He cried about how stupid movies were, and how they lie about wishes coming true.

It went on and on:

I want a motor razor scooter!

I wish we still lived in Colorado.

Daddy never takes me to Toys R Us.

YOU never take me to Toys R Us.

What, are you saying Santa isn’t real . . . ????

I need to take my training wheels off.

Can’t I just buy a little toy at Toys R Us?

Actually, I just want a stroller again.

What if there are bullies in kindergarten?

I want a monster scooter. They’re only three dollars!

On a normal morning, I would have put him on his bed to finish his tirade. But this morning—I must have been in a really good place—I just let him cry in my arms.

I can recall plenty of times in my own life—even as an adult—when I’ve felt exactly like he did.
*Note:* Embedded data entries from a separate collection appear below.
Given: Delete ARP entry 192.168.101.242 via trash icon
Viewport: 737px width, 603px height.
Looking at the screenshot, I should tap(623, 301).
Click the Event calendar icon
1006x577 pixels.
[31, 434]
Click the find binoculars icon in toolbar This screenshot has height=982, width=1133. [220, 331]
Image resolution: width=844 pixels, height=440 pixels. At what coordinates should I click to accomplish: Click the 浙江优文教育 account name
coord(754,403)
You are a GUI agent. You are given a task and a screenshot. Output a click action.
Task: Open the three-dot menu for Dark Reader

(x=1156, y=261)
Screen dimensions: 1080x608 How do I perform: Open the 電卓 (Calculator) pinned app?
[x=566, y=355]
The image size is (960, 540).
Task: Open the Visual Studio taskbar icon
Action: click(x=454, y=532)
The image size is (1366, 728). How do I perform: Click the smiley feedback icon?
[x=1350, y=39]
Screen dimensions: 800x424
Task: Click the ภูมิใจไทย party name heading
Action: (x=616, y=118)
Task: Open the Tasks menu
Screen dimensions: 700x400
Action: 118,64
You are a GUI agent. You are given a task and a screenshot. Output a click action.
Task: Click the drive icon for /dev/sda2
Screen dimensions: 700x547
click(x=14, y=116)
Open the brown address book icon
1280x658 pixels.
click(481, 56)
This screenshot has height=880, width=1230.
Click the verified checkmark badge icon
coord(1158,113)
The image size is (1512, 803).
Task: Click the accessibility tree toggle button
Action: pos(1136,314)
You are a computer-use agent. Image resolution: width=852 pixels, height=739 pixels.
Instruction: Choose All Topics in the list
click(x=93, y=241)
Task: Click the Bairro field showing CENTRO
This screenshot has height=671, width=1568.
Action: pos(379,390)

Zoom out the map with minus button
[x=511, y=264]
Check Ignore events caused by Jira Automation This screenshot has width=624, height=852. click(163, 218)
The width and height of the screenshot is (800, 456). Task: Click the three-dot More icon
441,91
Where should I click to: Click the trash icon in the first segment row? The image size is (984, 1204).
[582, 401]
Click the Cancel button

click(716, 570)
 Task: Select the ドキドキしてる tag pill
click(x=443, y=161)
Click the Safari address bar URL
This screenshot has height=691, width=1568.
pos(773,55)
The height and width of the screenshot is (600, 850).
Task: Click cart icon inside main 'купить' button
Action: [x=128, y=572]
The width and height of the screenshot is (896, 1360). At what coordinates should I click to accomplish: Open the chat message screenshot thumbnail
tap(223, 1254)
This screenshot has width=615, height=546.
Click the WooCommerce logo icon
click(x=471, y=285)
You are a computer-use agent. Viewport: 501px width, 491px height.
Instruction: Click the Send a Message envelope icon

And how I longed for someone to put their arms around me.

He may never get a Power Wheels, or a motor Razor Scooter (which I think are too dangerous). But I hope he will understand that he has a mom who loves him. And will hold him when he cries.

What are the things your kids ask for that you don’t want them to ever have?

Now to the ice cream. We made this when my daughter asked if she could have some vanilla ice cream and pour honey over it. In that instant I imagined how much better a homemade ice cream with honey as the flavor and sweetener would be. My little girl, who wanted a quick fix, had to wait while I pulled out the ice cream maker and got to work. I think it was worth the wait.

honey ice cream

2 cups heavy cream
1 cup milk
2/3 cup good quality honey
3 egg yolks

1. Heat the cream, milk, and honey in a medium saucepan set over medium heat until almost boiling. In a separate bowl, whisk egg yolks until smooth. While whisking, slowly add a small amount of the hot cream mixture. Add more and more until the egg mixture becomes warm. Pour all of the warmed egg yolk mixture back into the saucepan. Cook over medium heat, stirring constantly, until the mixture thickens and coats the back of a spoon. Allow to cool completely. Strain through a fine sieve, and refrigerate until cold.

2. Pour the cooled custard into an ice cream maker and prepare according to the manufacturer’s instructions. Freeze for two hours to firm it up, or eat it right out of the ice cream maker.